Plasma donepezil concentrations decline with a t½ of approximately 70 hrs.
Sex, race and smoking history have no clinically significant influence on plasma concentrations of donepezil HCl. The pharmacokinetics of donepezil has not been formally studied in healthy elderly subjects or in Alzheimer's patients. However, mean plasma levels in patients closely agreed with those of young healthy volunteers.
Patients with mild to moderate hepatic impairment had increased donepezil steady-state concentrations; mean AUC by 48% and mean Cmax by 39% (see Dosage & Administration).
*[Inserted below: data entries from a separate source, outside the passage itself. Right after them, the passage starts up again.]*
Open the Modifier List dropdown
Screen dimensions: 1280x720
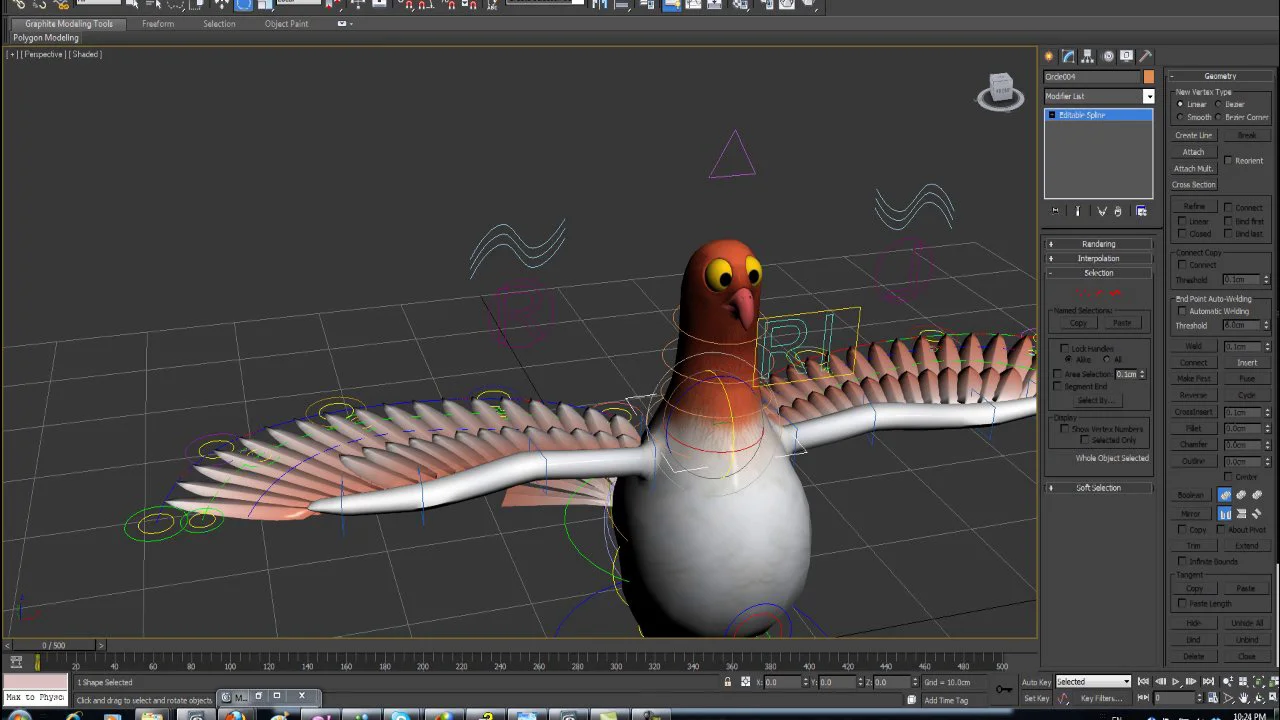[1099, 96]
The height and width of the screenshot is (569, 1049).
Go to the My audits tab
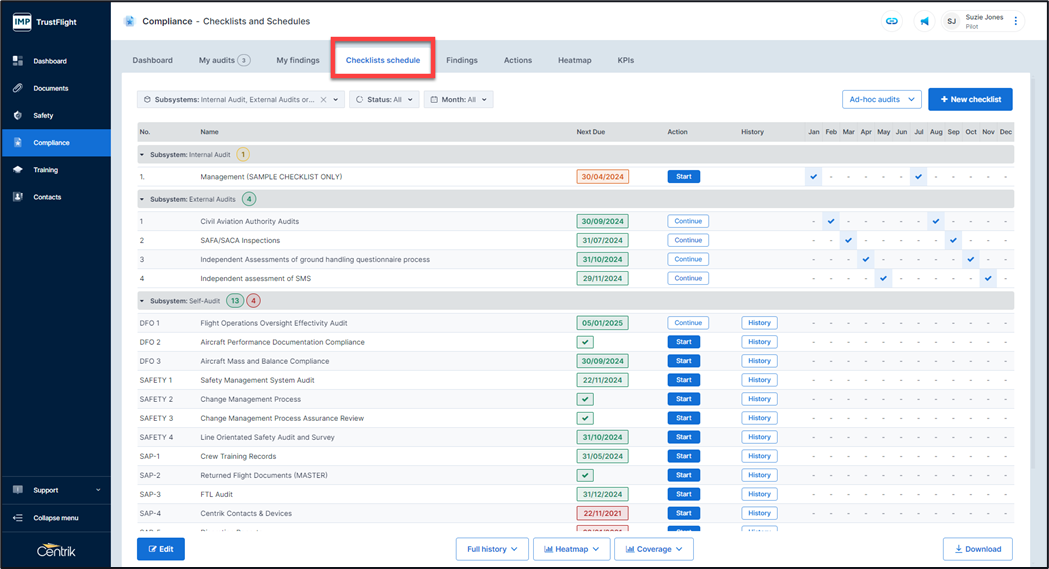(x=223, y=60)
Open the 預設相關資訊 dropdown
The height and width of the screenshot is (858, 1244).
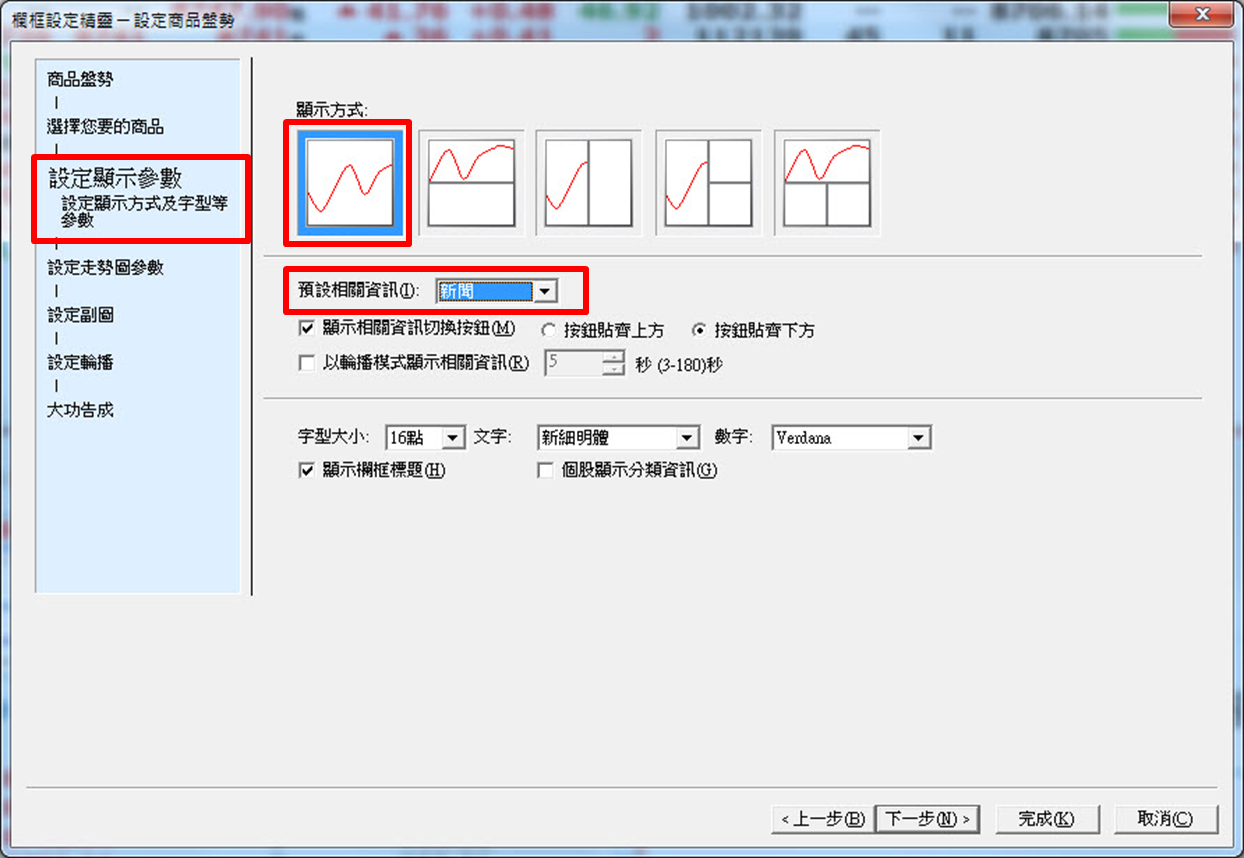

Toxicology: Preclinical Safety Data: Extensive testing in experimental animals has demonstrated that donepezil HCl causes few effects other than the intended pharmacological effects consistent with its action as a cholinergic stimulator (see Overdosage). Donepezil HCl is not mutagenic in bacterial and mammalian cell mutation assays. Some clastogenic effects were observed in vitro at concentrations overtly toxic to the cells and >3000 times the steady-state plasma concentrations. No clastogenic or other genotoxic effects were observed in the mouse micronucleus model in vivo. There was no evidence of oncogenic potential in long-term carcinogenicity studies in either rats or mice.
Donepezil HCl had no effect on fertility in rats and was not teratogenic in rats or rabbits, but had a slight effect on still births and early pup survival when administered to pregnant rats at 50 times the human dose (see Use in pregnancy under Precautions).